Один священник дал сторожу двадцать копеек.

– Как ваша фамилия?

– Документов.

Сторож ушел в канцелярию и чрез две минуты воротился, сказав, чтобы священник шел за ним.

Столоначальник в это время был в консистории; не пускать к нему не в известное время – был каприз и сторожа и самого столоначальника. За десять и двадцать копеек просители были вводимы в канцелярию, или к ним выходили писцы и удовлетворяли их. Выходившие шептались со стоявшими у дверей в канцелярию.

– Ну что?

– Десять человек на одно место.

– Врешь?

– Вот-те бог!

– А я было хотел на это же место проситься.

– Дак куда теперь думаешь?

– Не знаю. Спрашивал места, завтра велел прийти, записал фамилию.

– Сколько дали?

– Три рублика.

– Экая прорва! Ведь эдак ему сколько надают! А у секретаря не были?

– Нет… Там член сидит да протопопы.

– А я указ получил… Вот он! – говорит весело выходящий дьякон.

– Поздравляем.

– Покорно благодарю. Пожалуйте ко мне на закуску.

– А где ваша квартирка?

– Вместе пойдемте… Вот он, указ-то. Думаете, дешево стал? Двадцать четыре целковика… Зато место, говорят, такое хлебное…

– Ну, и слава те господи!

Сторож подходит к дьякону с указом и поздравляет. Дьякон дает двадцать копеек. Половина тершихся в коридоре уходят за дьяконом.

Егор Иваныч вошел в канцелярию и подошел к столоначальнику.

– Что скажете?

– Позвольте вас побеспокоить…

– Ну-с… Вы кто такой?

– Я только что кончил курс богословия по первому разряду.

– В священники или диаконы хотите?

– В священники.

– Священнические места все заняты.

– Я слышал, что в Куракинском уезде много мест священнических.

– Надо справиться…

– Пожалуйста… Отец у меня бедный, я тоже бедный.

– Теперь мне некогда.

– Когда прикажете прийти?

– Через недельку.

– Мне не на что жить здесь.

– Вы вот что сделайте, – оказал другой столоначальник: – подайте просьбу владыке, он напишет резолюцию, чтобы мы представили ему справку, а между тем понаведывайтесь.

– Очень хорошо. Только я не знаю, как составить просьбу.

Через четверть часа Егору Иванычу дали лоскуток бумаги, на которой была написана форма просьбы. За это сочинение с него попросили денег, Егор Иваныч отдал последние двадцать копеек. Зато он пришел домой очень обрадованный. Дома никого не было. Поэтому Егор Иваныч отправился к богословам – Клеванову, Попову, Панкратьеву, живущим на одной квартире. У тех кутеж.
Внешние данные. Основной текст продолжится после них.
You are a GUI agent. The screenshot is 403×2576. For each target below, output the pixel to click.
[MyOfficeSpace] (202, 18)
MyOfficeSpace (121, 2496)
– А! Егор Иваныч! – приветствовали Егора Иваныча товарищи.

– Это, отец Семен, наш однокурсник, первого разряда.

– Очень приятно! Имею честь рекомендоваться, Патрушинского уезда Егорьевской церкви священник Семен Павлович Мухин. – Священник подал руку Егору Иванычу.

– Давно изволили приехать, отец Семен?

– Сейчас, сию минуточку.

– А зачем приехали?

– Антиминс надо получить. Указ получил из консистории.

– Ну вы, отец Семен, не скоро отделаетесь от консистории, – сказал Панкратьев.

– Как-нибудь. Пожалуйте, Егор Иванович, водочки.

– Я не пью-с.

– Ну-ну. Надо привыкать-кавыкать [3]3
  Слово кавыкать, вероятно, взято от грамматического значка – «кавычка». Оно произносится навеселе, как слово хитрое – эк ты накавыкался, то есть напился. Оно больше произносится при слове привыкать. Если кому в жизни не везет, то он говорит: э, уж. не впервые привыкать-кавыкать. Стерплю, мол, еще. (Прим. автора.).


[Закрыть]
.

– Он у нас фаля какая-то. Все учил да учил лекции.

– Похвально. А ничего, попробуйте! – Священник выпил свою рюмку.

Егор Иваныч выпил и закусил. Стали обедать. За обедом шел разговор об домашних священниках Мухина, о местах и невестах.

– Как вам сказать… В нашем уезде мест таки много есть. В Знаменском селе дьякон переведен, и место еще не занято.

– Да мы в дьякона не пойдем, – отозвались кончившие курс семинарии.

– И не стоит. Священнику лучше житье. Вот бы, к слову, я. Я теперь старший в селе, а служу всего-то четыре года и бороды еще не отрастил. Ну, сначала под началом был, да как того перевели в другое место, я и стал старшим, потому что другой-то священник кончил курс по второму разряду и восемь лет служил дьяконом. Жить можно. Умей только с приходом обращаться. Теперь училище я тоже к себе забрал, по пятнадцати рублей в месяц получаю.

– Так у вас нет поближе к вам местов?

– Как нет. В городе две священнические вакансии, в Моховском заводе священник на этой неделе умер; в Тимофеевском, говорят, под суд попался.

– Вот и дело. Значит, на всех четверых места есть.

– Надо только, господа, не зевать. Завтра же пишите прошения и подавайте владыке.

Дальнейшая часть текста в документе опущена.